Abstract
Purpose :
The currently most comprehensive genome-wide association study (GWAS) for age-related macular degeneration (AMD) identified disease associations for 52 independent genetic variants at 34 genomic loci. Collectively, the AMD-associated loci are enriched for genes contributing to a number of shared cellular processes. Of note, most current approaches focus on single loci and their influence on AMD pathogenesis without considering epistatic interactions. Here, we present a novel approach to investigate combined effects of apparently independent GWAS variants associated with AMD.
Methods :
The influence of genetic variants on genome-wide gene expression was analyzed in harmonized post-mortem liver tissue (n = 588; Strunz et al. Sci Rep. 8:5865, 2018).

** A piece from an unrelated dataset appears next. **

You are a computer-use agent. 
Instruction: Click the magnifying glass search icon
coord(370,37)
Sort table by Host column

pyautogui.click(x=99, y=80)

Multiple combinations of AMD-associated genetic variants were used to generate genetic risk scores (GRS) and gene expression in liver was compared between the respective low and high-risk groups.
Results :
We determined 26 genes (eGenes) with a significantly altered expression in high-risk vs. low-risk combinations. Seven of these, namely LIPC, CFHR1, CFHR4, CFHR3, PILRA, PILRB, and TSPAN10 were previously reported to be regulated by single AMD-associated variants in expression quantitative trait locus (eQTL) studies. Nineteen eGenes represent exciting new candidates for AMD etiology. Among the novel candidates, BRCA1 and ASNS show the highest effect sizes (ESs), whereby a high genetic risk for AMD is correlated with a downregulation of BRCA1 (ES = -1.18, SE = 0.21, Q-Value = 1.55 x 10-7), and an upregulation of ASNS (ES = 1.17, SE = 0.20, Q-Value = 9.36 x 10-8).
Conclusions :
Here we present a novel method combining GRS and eQTL mapping to investigate joint effects of seemingly independent genetic variants on gene expression. We replicated earlier eQTL findings, and report 19 novel genes to correlate with the genetic risk to develop AMD. All genes were exclusively identified by jointly analyzing several AMD-associated variants, which is in-line with the theory that the signals underlying GWAS associations contribute to shared biological mechanisms.
This is a 2021 ARVO Annual Meeting abstract.